「Interlude―67」
「私、『もしかしたらこうなるかもしれない』って少しだけ思ってたのに、言わなかったから」
「んなの、どうなるかなんて誰にも分かんないわよ。誰も気にしてないって。……んでも、もし観戦はやめとくって人が多いなら、あたしはみんなと一緒に行くけど?」
「え……いいのそれで」
面食らった様子でシータ。エリダはニカリと笑った。
「いいってことよ。一人で見てるよりはみんなと騒いだりダベる方が性に合ってるし、結果はいずれ出る――――」
「わ、私は見るっ!」
「うぉおぅ!?」
「あっ……ご、ごめん」
パールゥが恥ずかしそうに眼鏡を持ち上げる。システィーナがくすくすと笑った。
「そうね。今年は特に気になるし、私も残ろうかな」
「私も」
「わ、私は……」
シータがちら、とエリダ、パフィラを見る。二人が笑うと、シータも小さく息を吸い込み、頷いた。

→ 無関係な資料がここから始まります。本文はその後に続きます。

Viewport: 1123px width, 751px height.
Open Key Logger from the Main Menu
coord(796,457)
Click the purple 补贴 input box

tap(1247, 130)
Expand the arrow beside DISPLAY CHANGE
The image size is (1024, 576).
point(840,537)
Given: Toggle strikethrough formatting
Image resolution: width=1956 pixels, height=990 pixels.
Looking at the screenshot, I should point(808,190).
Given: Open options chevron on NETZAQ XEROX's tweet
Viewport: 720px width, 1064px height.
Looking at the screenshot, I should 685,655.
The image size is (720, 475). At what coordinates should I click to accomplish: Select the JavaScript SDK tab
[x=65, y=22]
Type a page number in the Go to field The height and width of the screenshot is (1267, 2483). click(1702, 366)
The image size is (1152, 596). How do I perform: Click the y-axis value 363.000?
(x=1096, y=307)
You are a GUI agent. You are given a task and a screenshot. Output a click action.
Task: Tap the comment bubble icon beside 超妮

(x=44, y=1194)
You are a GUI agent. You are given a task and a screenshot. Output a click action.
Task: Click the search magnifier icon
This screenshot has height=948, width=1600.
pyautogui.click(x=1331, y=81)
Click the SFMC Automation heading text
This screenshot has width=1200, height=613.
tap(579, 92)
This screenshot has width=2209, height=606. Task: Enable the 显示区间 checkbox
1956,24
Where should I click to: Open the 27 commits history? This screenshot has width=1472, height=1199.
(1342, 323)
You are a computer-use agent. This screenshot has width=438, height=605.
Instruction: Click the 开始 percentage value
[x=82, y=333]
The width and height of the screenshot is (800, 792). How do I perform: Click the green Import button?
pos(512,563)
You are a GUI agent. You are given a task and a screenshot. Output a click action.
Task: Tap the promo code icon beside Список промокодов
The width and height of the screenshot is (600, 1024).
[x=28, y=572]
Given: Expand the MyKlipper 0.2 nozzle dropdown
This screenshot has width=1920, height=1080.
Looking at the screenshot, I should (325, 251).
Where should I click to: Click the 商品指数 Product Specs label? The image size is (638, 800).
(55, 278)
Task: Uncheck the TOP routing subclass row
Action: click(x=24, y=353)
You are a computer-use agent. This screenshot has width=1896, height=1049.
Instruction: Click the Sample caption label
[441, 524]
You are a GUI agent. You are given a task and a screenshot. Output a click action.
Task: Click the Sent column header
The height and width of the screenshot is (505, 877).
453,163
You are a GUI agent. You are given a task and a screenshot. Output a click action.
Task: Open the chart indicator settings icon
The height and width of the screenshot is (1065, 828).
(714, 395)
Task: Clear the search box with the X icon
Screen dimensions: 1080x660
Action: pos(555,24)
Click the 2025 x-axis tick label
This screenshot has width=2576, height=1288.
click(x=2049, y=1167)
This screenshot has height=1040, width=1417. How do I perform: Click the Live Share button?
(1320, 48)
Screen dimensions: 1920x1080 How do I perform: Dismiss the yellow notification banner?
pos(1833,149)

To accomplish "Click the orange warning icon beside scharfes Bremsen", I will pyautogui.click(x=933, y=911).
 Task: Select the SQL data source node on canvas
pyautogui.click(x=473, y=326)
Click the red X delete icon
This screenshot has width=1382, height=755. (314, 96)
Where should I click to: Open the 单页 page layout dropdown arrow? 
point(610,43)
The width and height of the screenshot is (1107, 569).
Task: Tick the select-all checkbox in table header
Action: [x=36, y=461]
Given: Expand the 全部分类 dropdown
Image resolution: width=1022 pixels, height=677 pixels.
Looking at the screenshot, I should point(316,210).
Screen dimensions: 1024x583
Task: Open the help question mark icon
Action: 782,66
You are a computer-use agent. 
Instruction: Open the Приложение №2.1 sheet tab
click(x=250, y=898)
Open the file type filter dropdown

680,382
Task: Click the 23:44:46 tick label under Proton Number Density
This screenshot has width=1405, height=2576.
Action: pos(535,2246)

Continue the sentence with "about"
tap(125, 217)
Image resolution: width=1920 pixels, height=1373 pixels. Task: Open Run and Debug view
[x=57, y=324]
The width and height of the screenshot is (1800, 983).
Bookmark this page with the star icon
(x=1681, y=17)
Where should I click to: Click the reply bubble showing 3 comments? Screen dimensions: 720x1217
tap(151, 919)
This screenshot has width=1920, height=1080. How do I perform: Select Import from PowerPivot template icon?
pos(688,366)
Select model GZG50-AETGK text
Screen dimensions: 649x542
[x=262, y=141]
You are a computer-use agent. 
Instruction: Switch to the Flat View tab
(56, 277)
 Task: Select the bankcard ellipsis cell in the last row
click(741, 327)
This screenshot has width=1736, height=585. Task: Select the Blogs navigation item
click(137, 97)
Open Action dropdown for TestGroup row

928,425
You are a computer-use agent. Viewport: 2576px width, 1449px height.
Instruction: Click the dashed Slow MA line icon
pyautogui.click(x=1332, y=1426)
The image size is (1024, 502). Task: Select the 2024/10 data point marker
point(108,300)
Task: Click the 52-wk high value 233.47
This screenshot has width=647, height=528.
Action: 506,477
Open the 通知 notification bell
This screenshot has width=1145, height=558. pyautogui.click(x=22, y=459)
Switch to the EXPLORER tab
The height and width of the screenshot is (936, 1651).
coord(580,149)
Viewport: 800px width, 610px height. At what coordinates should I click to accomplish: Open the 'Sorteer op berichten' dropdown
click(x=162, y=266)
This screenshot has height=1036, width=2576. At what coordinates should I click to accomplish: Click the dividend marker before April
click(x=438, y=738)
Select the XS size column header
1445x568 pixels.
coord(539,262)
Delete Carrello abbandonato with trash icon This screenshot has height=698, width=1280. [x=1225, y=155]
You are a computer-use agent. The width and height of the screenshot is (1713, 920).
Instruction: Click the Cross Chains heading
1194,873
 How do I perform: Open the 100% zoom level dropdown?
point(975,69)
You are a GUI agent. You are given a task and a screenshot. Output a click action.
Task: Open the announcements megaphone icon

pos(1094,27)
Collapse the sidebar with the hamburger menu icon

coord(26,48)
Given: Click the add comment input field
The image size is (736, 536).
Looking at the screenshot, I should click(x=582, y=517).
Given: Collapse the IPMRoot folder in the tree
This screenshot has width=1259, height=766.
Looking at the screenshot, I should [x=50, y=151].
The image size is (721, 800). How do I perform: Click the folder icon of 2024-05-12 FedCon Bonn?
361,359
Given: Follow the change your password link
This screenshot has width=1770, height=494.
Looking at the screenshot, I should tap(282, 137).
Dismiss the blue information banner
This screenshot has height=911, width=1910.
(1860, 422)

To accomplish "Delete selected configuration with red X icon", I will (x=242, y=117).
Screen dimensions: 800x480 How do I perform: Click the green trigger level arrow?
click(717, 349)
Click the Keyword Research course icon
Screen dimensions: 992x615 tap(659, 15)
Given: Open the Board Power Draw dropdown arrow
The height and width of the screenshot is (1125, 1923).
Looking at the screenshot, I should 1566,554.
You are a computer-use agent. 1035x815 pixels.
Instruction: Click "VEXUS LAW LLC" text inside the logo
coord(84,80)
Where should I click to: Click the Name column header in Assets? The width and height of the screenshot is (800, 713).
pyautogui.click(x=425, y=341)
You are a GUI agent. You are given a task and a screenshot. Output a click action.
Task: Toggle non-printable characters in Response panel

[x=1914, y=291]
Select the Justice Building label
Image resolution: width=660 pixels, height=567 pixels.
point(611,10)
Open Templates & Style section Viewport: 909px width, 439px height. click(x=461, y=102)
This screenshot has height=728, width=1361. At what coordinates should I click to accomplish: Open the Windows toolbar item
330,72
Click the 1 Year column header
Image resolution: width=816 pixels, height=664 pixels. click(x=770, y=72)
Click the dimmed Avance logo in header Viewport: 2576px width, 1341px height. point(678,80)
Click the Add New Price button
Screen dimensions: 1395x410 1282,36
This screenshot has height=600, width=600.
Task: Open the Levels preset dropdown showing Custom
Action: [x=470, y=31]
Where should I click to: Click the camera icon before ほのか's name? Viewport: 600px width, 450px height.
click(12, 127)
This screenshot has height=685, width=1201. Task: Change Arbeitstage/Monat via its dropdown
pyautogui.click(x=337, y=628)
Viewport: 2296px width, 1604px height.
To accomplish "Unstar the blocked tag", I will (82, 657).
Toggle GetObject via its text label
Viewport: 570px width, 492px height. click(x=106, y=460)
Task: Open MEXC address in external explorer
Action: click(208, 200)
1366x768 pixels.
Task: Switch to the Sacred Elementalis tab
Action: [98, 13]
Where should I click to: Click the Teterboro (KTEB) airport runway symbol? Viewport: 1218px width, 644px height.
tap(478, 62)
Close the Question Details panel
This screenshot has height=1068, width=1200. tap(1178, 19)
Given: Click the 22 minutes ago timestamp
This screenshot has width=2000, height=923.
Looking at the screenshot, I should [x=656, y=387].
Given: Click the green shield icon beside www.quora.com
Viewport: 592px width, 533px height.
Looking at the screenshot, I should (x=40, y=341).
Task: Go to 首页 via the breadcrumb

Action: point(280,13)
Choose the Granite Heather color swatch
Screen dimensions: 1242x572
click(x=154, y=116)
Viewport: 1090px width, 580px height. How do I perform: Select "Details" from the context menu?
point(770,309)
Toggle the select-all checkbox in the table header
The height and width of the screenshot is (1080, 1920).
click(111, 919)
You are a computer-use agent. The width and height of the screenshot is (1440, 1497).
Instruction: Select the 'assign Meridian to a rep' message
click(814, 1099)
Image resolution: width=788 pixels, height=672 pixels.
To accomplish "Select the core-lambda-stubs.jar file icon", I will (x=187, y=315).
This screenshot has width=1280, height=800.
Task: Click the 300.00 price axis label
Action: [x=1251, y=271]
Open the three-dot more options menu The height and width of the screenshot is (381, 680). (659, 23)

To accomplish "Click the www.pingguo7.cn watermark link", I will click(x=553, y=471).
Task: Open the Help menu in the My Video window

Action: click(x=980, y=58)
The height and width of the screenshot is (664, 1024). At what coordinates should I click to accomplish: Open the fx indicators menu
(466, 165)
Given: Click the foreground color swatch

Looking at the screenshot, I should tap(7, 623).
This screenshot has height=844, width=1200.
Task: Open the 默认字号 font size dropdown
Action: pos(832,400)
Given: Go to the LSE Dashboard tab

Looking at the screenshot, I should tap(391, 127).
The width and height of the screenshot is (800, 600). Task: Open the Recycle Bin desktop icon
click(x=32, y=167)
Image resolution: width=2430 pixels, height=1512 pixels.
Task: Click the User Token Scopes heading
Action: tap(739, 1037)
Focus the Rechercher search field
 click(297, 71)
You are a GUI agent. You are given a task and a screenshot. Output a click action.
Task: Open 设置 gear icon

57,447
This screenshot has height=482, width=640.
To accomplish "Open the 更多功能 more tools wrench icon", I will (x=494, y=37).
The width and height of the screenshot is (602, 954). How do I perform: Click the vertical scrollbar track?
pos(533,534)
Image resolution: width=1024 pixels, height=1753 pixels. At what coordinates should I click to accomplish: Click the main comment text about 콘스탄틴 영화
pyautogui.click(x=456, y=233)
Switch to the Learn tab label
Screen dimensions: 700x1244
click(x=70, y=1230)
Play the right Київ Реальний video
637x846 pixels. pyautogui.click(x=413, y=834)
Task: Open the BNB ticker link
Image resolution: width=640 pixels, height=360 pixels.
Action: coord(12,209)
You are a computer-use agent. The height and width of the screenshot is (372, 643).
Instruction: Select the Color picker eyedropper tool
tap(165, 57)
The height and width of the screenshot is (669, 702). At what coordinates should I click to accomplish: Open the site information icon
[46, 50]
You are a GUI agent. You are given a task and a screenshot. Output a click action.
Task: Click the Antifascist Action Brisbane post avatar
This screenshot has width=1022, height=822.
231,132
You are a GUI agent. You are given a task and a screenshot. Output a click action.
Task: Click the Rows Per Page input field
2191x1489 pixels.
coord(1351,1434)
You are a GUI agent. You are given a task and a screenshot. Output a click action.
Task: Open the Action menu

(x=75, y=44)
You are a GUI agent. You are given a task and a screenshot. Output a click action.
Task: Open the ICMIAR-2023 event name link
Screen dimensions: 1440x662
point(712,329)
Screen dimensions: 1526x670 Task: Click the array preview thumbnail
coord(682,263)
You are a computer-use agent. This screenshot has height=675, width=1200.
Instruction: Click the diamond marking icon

ファレンガスが静かに口角を持ち上げた。
「よっし! それじゃ、気合入れて応援しますかね!」
「だれをー??」
「アマセに決まってんじゃん! ぶちかませぇアマセッ!!」
「へ、下手に誰応援するかとか、言わない方がいいんじゃ……?」
「言えてる」
「うるさいなー。次妙なのが来たらあたしが守ってやるから。ていうか、全身からアマセLOVEオーラを出してるパールゥちゃんに言われたかないんですけどー?」
「ちょ――ちょっとエリダっ!!」
「なはは! まぁでも、気にしててもキリがないしねー」
「…………終わるのかな。この『争い』」
「ん?」
シータの言葉に、システィーナがちら、と視線を投げる。
「実技試験が終われば、昔みたいに穏やかなプレジアに戻るのかな、って」
「昔のプレジアに差別がなかったわけじゃないわ。さっきのあなたがそうだったみたいにね」
「…………、」
「これまで以上に悪化して溝が決定的になれば、プレジアがなくなっちゃう、なんてことだって考えられないではないし。正直、希望的観測に過ぎるわね。そういう考えは。…………でも、きっと戻るわ」
「え、、?」
「ふふ。でも、個人的には――――平民が勝つとか、貴族が勝つとか。それ以外の結末があればいいなって、私はそう思ってるよ」
「それ以外の、結末……?」
「うん。具体的にどうって訳じゃないけど、ね」
「さて、戻るとするか。……しかし、言っても仕方ねぇことだが。こんな時にまで生徒会長が不在とはねぇ。そろそろ『公務』にもケリがつかねぇもんか……」
去っていくファレンガスの後ろ姿を、システィーナは横目に見送る。
事態の行く末は、最早誰にも予想はつかない。